In response to Ian Richards’ letter I would agree that no politician should encourage or excuse a violent response should the UK remain in the EU despite the referendum result.

However, I think there is a much greater risk to the country should we fail to leave, in the form of apathy and disillusion with the very idea that this is a country where events are determined via the ballot box.

Many millions of people may feel that any election, whether local or national, is a waste of time and that any candidate encouraging them to vote is at best naive and at worst a liar.

This could have far more profound long-term consequences than a few people, however reprehensibly, being whipped up to throw things by various extremists.

Alan Brown
Bromborough, Merseyside

The UK is being manipulated by the EU

I wonder why it is always the red lines of the British government that are a problem, but never the red lines of the European Commission. The commission – technocrats with no electoral mandate or authority for pan European governance – always trump individual nation states and have a blatant disregard for electoral mandates within its member states. This was made crystal clear in the way the EU manipulated and deceived Greece with its bailouts, as the testimony of Yannis Varoufakis (the former Greek finance minister) makes plain.

The UK is similarly being manipulated. The ideals of the EU are positive, but its modus operandi and its structures are poisonous. It would make such a huge difference if the commissioners were elected from the EU parliament and the EU parliament actually governed, instead of being a rubber stamp for the commission.

It is the trumping of the electoral mandates of member states and its closed, partially democratic structures that have turned people against the EU. It is very difficult to be persuaded to vote Remain when the EU is so deeply dysfunctional and dictatorial in its relationships with member states.

Lyn Atterbury
Pila, Poland

We cannot justify the suffering of animals

It’s clear the human race has lost all sense of morality. I had hoped that as my life progressed I would see less and less cruelty to animals, but now I see horrors reported in the press and social media every day.

Your report on the genetic manipulation and cloning of poor little monkeys in China to give them the symptoms of schizophrenia made my blood run cold (“Chinese lab creates monkey clones with schizophrenia”). The utter misery these innocents will face in their terrible lives fills me with despair. How anyone can justify such calculated cruelty towards defenceless animals on the basis it could possibly assist human beings is beyond my comprehension.

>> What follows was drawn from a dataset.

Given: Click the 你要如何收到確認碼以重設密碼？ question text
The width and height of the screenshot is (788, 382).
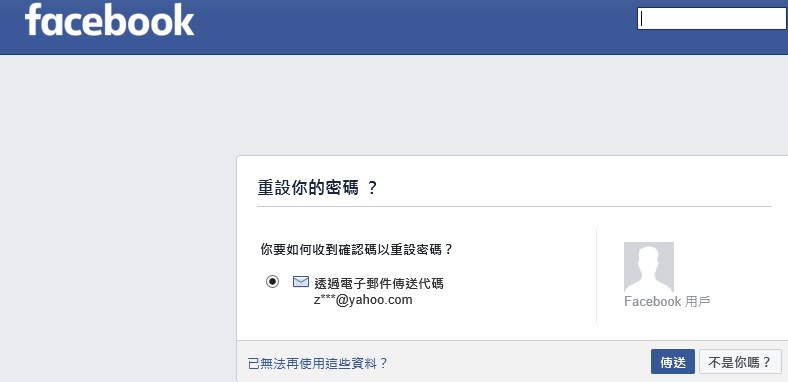Looking at the screenshot, I should pos(357,249).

How can anyone work in labs involved in such vile activities? Aren’t they haunted by the suffering of the poor animals they leave behind every night when they go home?

I am sure defenders of such horrors will claim it is worth it to help humans. This is an utterly immoral and astoundingly callous, selfish mantra, and I want no part of it.

Penny Little
Great Haseley, Oxfordshire

Congratulations to David Davis

I am delighted to be one of the first people to congratulate David Davis in his success at securing a role as an adviser – against tough competition, I assume – for the construction firm JCB.

The company must be relieved to have secured such a high-profile figure in these unsure times; their generous offer of £3,000 per hour, I feel, is commensurate to his undoubted expertise in digging a huge hole for himself!

Experience like this is invaluable for the excavations of tomorrow.

Robert Boston
Kingshill, Kent

The Euro

This isn’t exactly about Brexit but it’s a peripheral issue: 20 years ago the euro was worth about 65p and now it is worth about 90p. That’s an adverse change for the pound of nearly 40 per cent. So why is there popular self-congratulation on the decision not to join the euro?

Ian Crook
Address supplied

A solution to the Article 50 problem

Suppose that the government/parliament wanted to delay Brexit by six to nine months (for a people’s vote, or whatever reason) but that the EU wouldn’t agree (don’t want UK to participate in the MEP elections, don’t think the delay would clear up anything). It seems to me that there is an easy way around this. The UK could unilaterally revoke Article 50 and then immediately re-submit an Article 50 letter to the EU.